BEGIN QUOTED PASSAGE
In recent decades and particularly in recent years, electronic technology, including communication technology, has revolutionized our everyday lives. Portable electronic devices such as mobile phones, tablet computers, PDAs, or the like, have permeated the lives of almost every person. Mobile communication and computing devices, especially, have become the means by which countless millions conduct their personal and professional interactions with the world. It has become almost impossible for many people to function without access to their electronic devices, thus the devices are carried by their users almost constantly.
Determining the location of people and tracking their routes in some resolution has become easier and is often used for a variety of purposes, such as navigation, child security, location based services and others.
When a person is carrying a mobile phone, determining the person's location may be done by one or more of some known methods such as but not limited to arrival time methods, determining radiating cells closest to the mobile phone by considering the received signal strength, RF triangulation and trilateration methods, Global Positioning Systems (GPS) or the like.
In general, these methods are based on providing two or more transmitters and measuring signals that enable to determine a location of an object relatively to the transmitters. By measuring the intensity of the received signal and using models of wave propagation in a medium, the distance from a transmitter may be evaluated. In alternative embodiments, the distance between an object and a transmitting or receiving station which is at a known location may be evaluated by measuring the arrival time of a predetermined signal transmitted by the transmitter to the object, or the other way around. Repeating the process for a multiplicity of transmitters and crossing the results enable to provide an estimated location of the object in space. In alternative methods, the difference in arrival time of signals transmitted by two transmitters may be measured and used for evaluating the location.
These methods may be used indoors or outdoors. However, in indoor locations a serious limitation is for example the reduced signal to noise ratio caused in particular by increased multipath phenomena, which may be caused by reflection, diffraction or other effects of a close environment.
Additional location methods may be based upon identifying a pattern of parameters received at a location, such as the pattern of the signal intensity, from a particular network, the general noise pattern, or the like. A table indicating the pattern may be constructed for each location, and when it is required to identify the location of an object, the pattern received by the object may be compared to entries in the table, such that the entry containing the closest pattern is indicative of the device location.
Yet additional location methods may be based on dead reckoning, for example inertial navigation systems (INS), hybridization, or a fusion of any two or more of the methods.
However, these techniques may require special equipment or expensive infrastructure. Some of these methods may also suffer additional drawbacks. For example, GPS-based method are limited to outdoor locations, in which a navigation device or a navigation system within a mobile phone, for example, has line of sight to satellites and can receive direct satellite signals.
Determining the accurate indoor location of a person can be used for a multiplicity of purposes, including but not limited to: providing navigation instructions to an indoor location, presenting information, suggesting promotions or coupons, activating systems for example illuminating certain areas when a person is approaching, displaying commercials on a billboard, locating children, or others.
END QUOTED PASSAGE
BEGIN DATASET EXTRACT
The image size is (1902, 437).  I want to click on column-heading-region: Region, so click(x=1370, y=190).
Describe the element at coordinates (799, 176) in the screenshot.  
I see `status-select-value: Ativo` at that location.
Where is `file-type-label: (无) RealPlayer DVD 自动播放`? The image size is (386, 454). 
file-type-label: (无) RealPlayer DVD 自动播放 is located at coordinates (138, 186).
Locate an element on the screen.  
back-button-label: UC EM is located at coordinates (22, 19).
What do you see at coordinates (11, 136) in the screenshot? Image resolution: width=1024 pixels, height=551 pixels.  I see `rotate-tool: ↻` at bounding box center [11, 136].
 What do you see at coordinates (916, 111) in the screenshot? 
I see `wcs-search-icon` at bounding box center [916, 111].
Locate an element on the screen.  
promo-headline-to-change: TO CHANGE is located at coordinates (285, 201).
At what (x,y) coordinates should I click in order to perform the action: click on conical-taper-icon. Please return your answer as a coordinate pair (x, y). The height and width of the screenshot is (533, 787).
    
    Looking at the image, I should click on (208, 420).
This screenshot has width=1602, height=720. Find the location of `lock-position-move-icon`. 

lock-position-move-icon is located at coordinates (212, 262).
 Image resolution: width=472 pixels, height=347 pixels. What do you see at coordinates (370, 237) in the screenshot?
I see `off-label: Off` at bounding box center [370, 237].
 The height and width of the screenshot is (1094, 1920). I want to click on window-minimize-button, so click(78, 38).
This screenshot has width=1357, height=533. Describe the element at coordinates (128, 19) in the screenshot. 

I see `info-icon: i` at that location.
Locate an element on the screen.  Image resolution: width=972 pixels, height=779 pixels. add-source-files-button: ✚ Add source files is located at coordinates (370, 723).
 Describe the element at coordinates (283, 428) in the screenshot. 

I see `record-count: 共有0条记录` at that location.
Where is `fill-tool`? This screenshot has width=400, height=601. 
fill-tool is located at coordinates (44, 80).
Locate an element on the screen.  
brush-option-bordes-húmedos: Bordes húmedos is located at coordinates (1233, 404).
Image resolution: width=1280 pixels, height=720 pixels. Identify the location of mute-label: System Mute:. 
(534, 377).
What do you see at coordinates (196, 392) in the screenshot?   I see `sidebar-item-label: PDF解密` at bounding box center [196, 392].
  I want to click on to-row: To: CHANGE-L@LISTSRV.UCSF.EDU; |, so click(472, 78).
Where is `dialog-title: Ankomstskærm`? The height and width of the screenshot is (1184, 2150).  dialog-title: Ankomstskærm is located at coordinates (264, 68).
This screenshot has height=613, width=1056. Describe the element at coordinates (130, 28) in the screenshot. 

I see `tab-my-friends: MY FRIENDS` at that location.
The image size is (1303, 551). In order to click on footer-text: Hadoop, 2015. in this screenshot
END DATASET EXTRACT
*WORK TASK A*.
In the text on location methods above, rewrite the paragraph that begins "In general, these methods are based on" as a bulleted list. Keep its main facts.
*WORK TASK B*.
Do the following statements agree with the text on location methods above? Answer yes or no for each, and quote the words from the text that decide it.
(i) GPS-based methods work in indoor locations.
(ii) In pattern-based methods, the pattern received by the object is compared to entries in a table.
(iii) Indoor locations suffer from a reduced signal to noise ratio.
*WORK TASK C*.
Translate this sentence from the text on location methods above into Spanish: "Yet additional location methods may be based on dead reckoning, for example inertial navigation systems (INS), hybridization, or a fusion of any two or more of the methods."

*WRITTEN REPLY A*.
- These methods use two or more transmitters and measure signals to find an object's location relative to them.
- The distance from a transmitter can be estimated from the intensity of the received signal and models of wave propagation in a medium.
- Alternatively, the distance between an object and a station at a known location can be estimated from the arrival time of a predetermined signal sent from the transmitter to the object, or the other way around.
- Repeating this with many transmitters and crossing the results gives an estimated location of the object in space.
- Other methods measure the difference in arrival time of signals from two transmitters and use it to evaluate the location.

*WRITTEN REPLY B*.
(i) No: "GPS-based method are limited to outdoor locations"
(ii) Yes: "the pattern received by the object may be compared to entries in the table"
(iii) Yes: "in indoor locations a serious limitation is for example the reduced signal to noise ratio caused in particular by increased multipath phenomena"

*WRITTEN REPLY C*.
Otros métodos de localización adicionales pueden basarse en la navegación por estima, por ejemplo, los sistemas de navegación inercial (INS), la hibridación o una fusión de dos o más de los métodos.